- _REQUIREMENTS_
In the Cheezburger article below, what subject did Emily Huh earn her UCLA degree in?

+++ SOURCE EXCERPT

Argon walks into a bar, and the barman says get out; Argon does not react. So goes a typical chemistry joke superimposed on a “LOLcat,” a popular internet meme that features photographs of cute cats caught in quirky situations such as having a lab coat and glasses on in a chemistry lab.
As editor-in-chief of the popular meme website I Can Has Cheezburger, UCLA alumna Emily Huh is responsible for sorting out the usable content from the never-ending submissions of memes, images and videos such as Nyan Cat or Forever Alone. Internet memes keep users connected and help set new online trends for current events in entertainment.
The explosion in popularity of Cheezburger across the Web resulted in a collaboration with Bravo TV to produce a reality show called “LOLwork.”
Premiering tonight, the show documents a behind-the-scenes look into the creative team’s cat-ventures in their Seattle office and shows the different roles of each employee, including Huh’s content editing.
Before Cheezburger started, Huh graduated from UCLA with a degree in sociology and began working full time as an assistant director of an educational center in Chicago. She married Ben Huh and started a personal humor blog about the life of their dog, Nemo. Inspired by their online posts and Nemo, the couple decided to invest in the original I Can Has Cheezburger website together.
“Cheezburger is our original (website), and another big one is Fail Blog, which kind of just shows little fails around the world,” Emily Huh said. “We have a concept team that runs the sites, and I make sure everything’s appropriate, funny and high quality.”
All of the content published on the Cheezburger Network weblogs is carefully observed and evaluated to make sure it will fit in with their posts.
One member of the creative team, content supervisor Will Sharick, said the culture of Cheezburger is strongly presented in “LOLwork.”
“We receive thousands of submissions including images, videos and GIFs,” Sharick said. “We get a lot of weird stuff. But the culture of Cheezburger is that we provide a playground for users on the Internet so it’s nothing strange.”

++++++
+++ COLLECTED MATERIAL

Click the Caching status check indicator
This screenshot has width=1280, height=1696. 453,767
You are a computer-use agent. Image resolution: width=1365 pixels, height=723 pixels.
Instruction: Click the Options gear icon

++++++

- _REPLY TO THE EXERCISE_
Sociology.